49 Kader PSM Kota Tangerang Lulus Pelatihan Pijat

RASIOO.id – Lembaga Kursus dan Pelatihan (LKP) Juang 16 resmi menyerahkan sertifikat kepada 49 kader Penyandang Masalah Kesejahteraan Sosial (PSM) dari seluruh kelurahan se-Kota Tangerang, usai menyelesaikan program pelatihan pijat tradisional selama satu bulan.

Pelatihan yang digelar atas kerja sama dengan Dinas Sosial Kota Tangerang tersebut bertujuan membekali para kader dengan keterampilan baru di bidang terapi pijat, sekaligus membuka peluang usaha dan penghasilan tambahan.

Instruktur LKP Juang 16, Sahawa Aryadhy, menyampaikan bahwa kegiatan ini menjadi momen penutupan pelatihan sekaligus ajang silaturahmi antara peserta dan penyelenggara.

“Kegiatan hari ini adalah momen temu kangen setelah hampir satu bulan pelatihan.
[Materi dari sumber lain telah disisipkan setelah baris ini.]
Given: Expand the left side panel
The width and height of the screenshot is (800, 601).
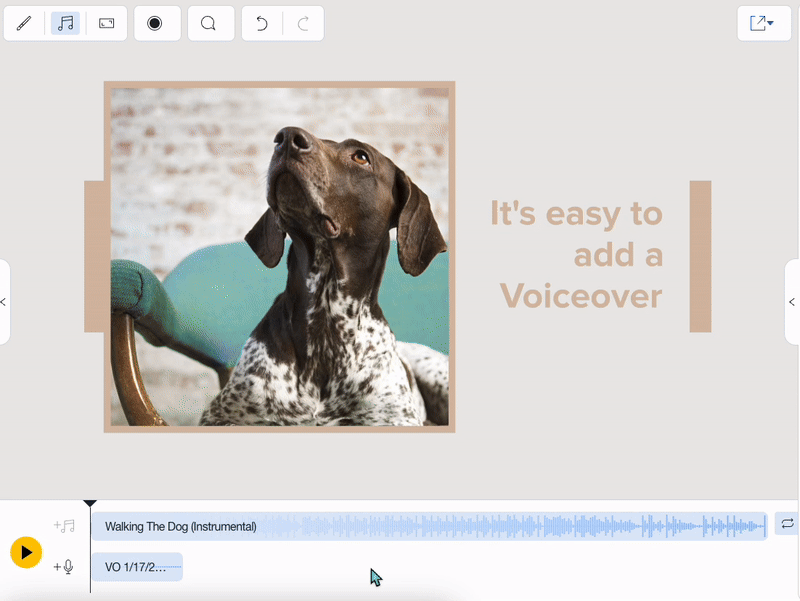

Kami juga menyerahkan sertifikat kepada peserta yang telah lulus,” ujar Sahawa saat ditemui di ruang Askot, Stadion Benteng Reborn, Senin (27/10/2025).

Dari total 50 peserta yang terdaftar, hanya 49 orang yang berhasil menyelesaikan pelatihan.

“Seharusnya ada 50 peserta, tetapi satu di antaranya terkendala sehingga tidak dapat menyelesaikan program,” jelasnya.

Menurut Sahawa, para peserta yang telah mengantongi sertifikat kini memiliki legalitas untuk membuka usaha pijat tradisional secara mandiri. Namun demikian, praktik yang diperbolehkan masih terbatas pada pijat relaksasi atau kesehatan ringan.

“Dengan sertifikat ini, peserta sudah bisa menangani klien. Namun batasannya hanya untuk pijat relaksasi, belum untuk kasus medis seperti keseleo,” tegasnya.

Sahawa juga mendorong para lulusan untuk melanjutkan proses perizinan agar memperoleh Surat Terdaftar Penyehat Tradisional (STPT) dari Dinas Kesehatan setempat, sehingga keterampilan mereka dapat diakui secara resmi dan profesional.

Lebih lanjut, ia menambahkan bahwa pelatihan ini turut melibatkan Persatuan Para Pemijat Penyehat Indonesia (PAP3I) Kota Tangerang sebagai mitra kerja.

“Saya sebagai instruktur dari LKP Juang 16, dan kami bekerja sama dengan PAP3I, Persatuan Para Pemijat Penyehat Indonesia di Kota Tangerang,” pungkasnya.

Sementara itu, salah satu peserta, Muhammad Rendi Saputra, mengaku bersyukur dapat mengikuti program tersebut.

“Pelatihan ini sangat bermanfaat. Saya mendapat keterampilan baru dalam pijat tradisional dan bisa menjadikannya sebagai penghasilan tambahan,” ujarnya.

Program pelatihan pijat tradisional ini diharapkan menjadi langkah nyata dalam meningkatkan kemandirian ekonomi dan kesejahteraan para kader PSM di Kota Tangerang.